O ministro das Relações Exteriores iraniano, Abbas Araghchi, chamou os comentários de Trump de “imprudentes e perigosos” e alertou que as forças armadas estavam “em prontidão” no caso de qualquer intervenção.

O chefe do principal órgão de segurança do Irão, Ali Larijani, advertiu Trump que “a interferência dos EUA nesta questão interna significaria desestabilizar toda a região e destruir os interesses da América”.

O povo americano “deveria estar atento à segurança dos seus soldados”, acrescentou Larijani no X.

Ali Shamkhani, conselheiro do líder supremo, aiatolá Ali Khamenei, disse que qualquer intervenção dos EUA “seria exposta a uma resposta”, chamando a segurança do Irão de “linha vermelha”.

Os líderes iranianos, incluindo Larijani e o Presidente Masoud Pezeshkian, afirmaram nos últimos dias que os protestos pacíficos contra a terrível economia do Irão eram legítimos e compreensíveis.

A economia do Irão tem sido abalada por anos de sanções internacionais esmagadoras devido ao seu programa nuclear, com uma inflação violenta e uma moeda em colapso.

Pezeshkian disse na quinta-feira que, de uma perspectiva religiosa, ele e o seu governo seriam condenados ao inferno se não conseguissem resolver as dificuldades económicas do povo.

Ao mesmo tempo, as autoridades alertaram para uma resposta firme a qualquer instabilidade.

Um porta-voz da polícia iraniana disse na sexta-feira que as autoridades reconheceram que os protestos “expressam a vontade do povo de melhorar as suas condições de vida”.

“A polícia distingue claramente entre as exigências legítimas do povo e as ações destrutivas… e não permitirá que nenhum inimigo transforme a agitação em caos”, acrescentou o porta-voz Said Montazeralmahdi num comunicado.

O procurador do distrito de Lorestan, onde ocorreram confrontos na quinta-feira, foi citado no site do judiciário Mizan como tendo dito: “Qualquer participação em reuniões ilegais e qualquer ação destinada a perturbar a ordem pública, destruir propriedade, desobedecer às autoridades, incitar reuniões ilegais… será tratada com a maior firmeza”.

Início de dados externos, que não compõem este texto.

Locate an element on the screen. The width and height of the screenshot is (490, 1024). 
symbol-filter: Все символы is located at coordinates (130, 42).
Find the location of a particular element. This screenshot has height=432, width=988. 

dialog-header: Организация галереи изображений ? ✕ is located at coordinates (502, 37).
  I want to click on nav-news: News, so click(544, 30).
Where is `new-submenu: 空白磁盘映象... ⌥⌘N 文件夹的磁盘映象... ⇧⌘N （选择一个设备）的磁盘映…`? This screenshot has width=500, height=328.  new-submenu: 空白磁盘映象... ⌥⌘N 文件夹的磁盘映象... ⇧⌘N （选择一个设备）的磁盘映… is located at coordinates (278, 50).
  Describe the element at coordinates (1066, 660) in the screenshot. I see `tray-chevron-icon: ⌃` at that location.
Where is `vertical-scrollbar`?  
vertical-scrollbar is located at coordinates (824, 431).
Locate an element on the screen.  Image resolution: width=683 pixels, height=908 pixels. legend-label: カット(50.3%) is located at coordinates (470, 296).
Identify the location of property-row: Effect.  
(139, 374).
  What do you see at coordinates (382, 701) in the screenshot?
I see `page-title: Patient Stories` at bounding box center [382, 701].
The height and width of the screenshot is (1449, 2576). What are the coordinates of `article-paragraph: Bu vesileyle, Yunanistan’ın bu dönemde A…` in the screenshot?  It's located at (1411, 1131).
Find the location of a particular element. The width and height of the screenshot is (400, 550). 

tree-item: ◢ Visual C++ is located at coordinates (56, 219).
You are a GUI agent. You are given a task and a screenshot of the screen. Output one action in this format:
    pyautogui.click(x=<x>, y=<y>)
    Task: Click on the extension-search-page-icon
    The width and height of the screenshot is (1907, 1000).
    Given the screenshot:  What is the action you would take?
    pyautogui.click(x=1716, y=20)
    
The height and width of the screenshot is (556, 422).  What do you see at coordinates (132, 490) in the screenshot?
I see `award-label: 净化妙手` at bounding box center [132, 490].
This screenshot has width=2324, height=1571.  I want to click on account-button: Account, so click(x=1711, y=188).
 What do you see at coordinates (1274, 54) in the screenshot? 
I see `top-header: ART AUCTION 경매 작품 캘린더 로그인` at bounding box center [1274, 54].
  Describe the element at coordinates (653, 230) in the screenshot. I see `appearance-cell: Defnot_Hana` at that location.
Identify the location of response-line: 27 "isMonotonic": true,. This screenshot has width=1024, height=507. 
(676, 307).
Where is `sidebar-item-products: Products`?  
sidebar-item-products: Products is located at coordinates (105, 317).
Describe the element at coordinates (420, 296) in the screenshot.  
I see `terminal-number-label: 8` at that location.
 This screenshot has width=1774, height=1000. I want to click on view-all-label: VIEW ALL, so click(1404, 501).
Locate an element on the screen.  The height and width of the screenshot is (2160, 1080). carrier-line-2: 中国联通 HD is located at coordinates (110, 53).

O chefe dos direitos humanos da ONU, Volker Turk, instou as “autoridades iranianas a defenderem os direitos à liberdade de expressão, associação e reunião pacífica”.

A Venezuela, atualmente no meio de uma crise crescente com os Estados Unidos, expressou preocupação com a retórica “confrontacional” de Trump.

“A Venezuela afirma a sua firme solidariedade com o povo e o governo iranianos, apelando ao fim das posturas intervencionistas que comprometem a estabilidade regional”, afirmou Caracas num comunicado.

– Economia abalada –

O movimento de protesto surge num momento em que o Irão se vê enfraquecido pelos grandes golpes desferidos aos seus aliados regionais em Gaza, no Líbano e na Síria.

O Irã também travou uma guerra de 12 dias com Israel em junho, na qual os Estados Unidos se juntaram brevemente a ataques em instalações nucleares.

Os protestos afetaram pelo menos 20 cidades em graus variados, principalmente no oeste do país, de acordo com um balanço da AFP baseado em relatos da mídia iraniana.

No entanto, os meios de comunicação locais não informam necessariamente todos os incidentes, e os meios de comunicação estatais minimizaram a cobertura dos protestos, ao passo que os vídeos que inundam as redes sociais são muitas vezes impossíveis de verificar.

As manifestações são menores do que a última grande onda de agitação em 2022, desencadeada pela morte sob custódia de Mahsa Amini, que foi presa por supostamente violar o rígido código de vestimenta iraniano para mulheres.

A sua morte desencadeou uma onda de raiva a nível nacional que deixou várias centenas de pessoas mortas, incluindo dezenas de membros das forças de segurança.

O Irão também foi assolado por protestos a nível nacional que começaram no final de 2019 devido ao aumento dos preços dos combustíveis, levando eventualmente a apelos para derrubar os governantes clericais do país.